The biggest problem was working in the vineyards. I worked for three months in the summer and it was the hardest work I’ve ever done. They gave us clippers to clip the vines, and that’s what you did all day. Clip them and pull the grapes off. When I got home my hands hurt so much I couldn’t make a fist or hold a cup or anything. I would just lie down since the pain just stayed. In the morning there was nothing else I could do but to just go out there and work again.
In elementary school it was pretty easy working on the weekends and going to school during the week. They didn’t give us much work and school came pretty easy. I would like to think that I am a good student. I took predominately AP and Honors classes, and got good grades—mostly A’s and B’s. I never got any C’s.
I felt discrimination, not so much because I’m from an immigrant family, but because I’m indigenous [Mixtec]. The first time I was in second grade, kids would call us “Oaxaca.” Apparently that’s a bad thing … they would think of us as beneath them. Even in the fields. For example, one foreman divided the Oaxaqueños and the Mexicans. He put the Oaxaqueños in the bad fields and the Mexicans in the fields with no weeds.
Everywhere we went—the welfare office, the hospital—we were always discriminated against for being indigenous. Spanish-speaking and English-speaking [people] would get more information because they couldn’t communicate with us [Mixtec speakers].
It would make the situation better for the indigenous in Santa Maria if [some of us] were working in the system. That’s what I always wanted—to have people that actually speak our language working in the hospitals and in the welfare office, teachers in the school and in the system. Wherever we go, there would be one of us there.
In addition, I wish there was free medical care and [that] we were able to get overtime. You only start to get overtime after 10 hours. I was pretty upset when I heard that.
When I worked in the tomatoes recently [some workers] stole four boxes from me. I told my family to report it to the Labor Department, [but] to them it’s inevitable. They think we should just put up with it and be grateful that we have a job. [They] also fear losing their job if they make a complaint.
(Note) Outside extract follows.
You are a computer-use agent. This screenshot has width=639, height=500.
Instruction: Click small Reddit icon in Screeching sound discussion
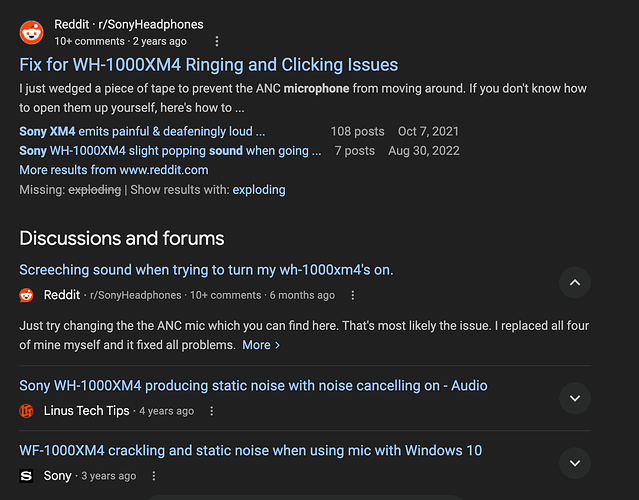tap(27, 295)
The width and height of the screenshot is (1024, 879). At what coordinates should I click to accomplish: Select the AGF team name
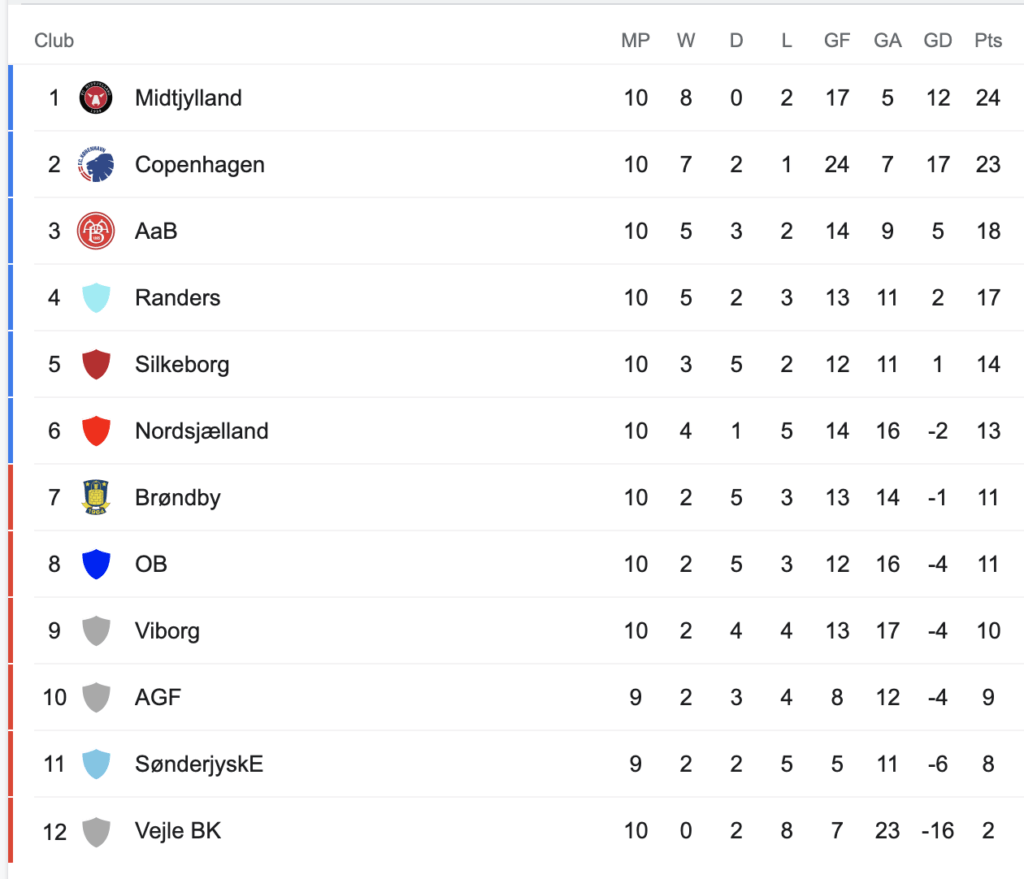click(157, 697)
That’s pretty much how it is.
Birth of an Activist
My family is very conservative and strong in their Christian beliefs. I couldn’t do anything, and felt like I was trapped. I really wanted to go with my friends to dances. Plus, I’m bisexual—to them that’s a sin and you’re going to hell. I couldn’t live like that. I left home and went to live with my dad. He wasn’t like I expected. He blamed me too, so I was homeless for three months.
I was working the graveyard shift. During the day I went to school. My AP History teacher saw I was dozing off and sleeping in class. I came out to him, and he told me, “You can’t live like this. You need to confront them.” So I went back to my family and confronted them. I became an activist, and I’ve been one ever since.
I’ll work in the fields if I have to in order to pay off my debt, but I don’t want to work there just to earn a living. I’m proud of what my mom and older siblings did in order to get the family here and survive. My sister didn’t get an education. None of my older sisters could go to school. I really want fairness and equality in schools. I want the discrimination against indigenous kids to stop. They affiliate themselves with gangs, to get it to stop. That’s the only reason.
I try to keep in touch with my indigenous roots. I didn’t want to learn Spanish because I didn’t want to lose my Mixteco language. Whenever I cut my hair I always bury it. I asked my mother why we did that, and she says it’s because you fertilize the earth. When it rains, I get a bowl and fill it with rainwater and drink it and talk with her as our bowls fill up. I want to write down my language before it gets lost.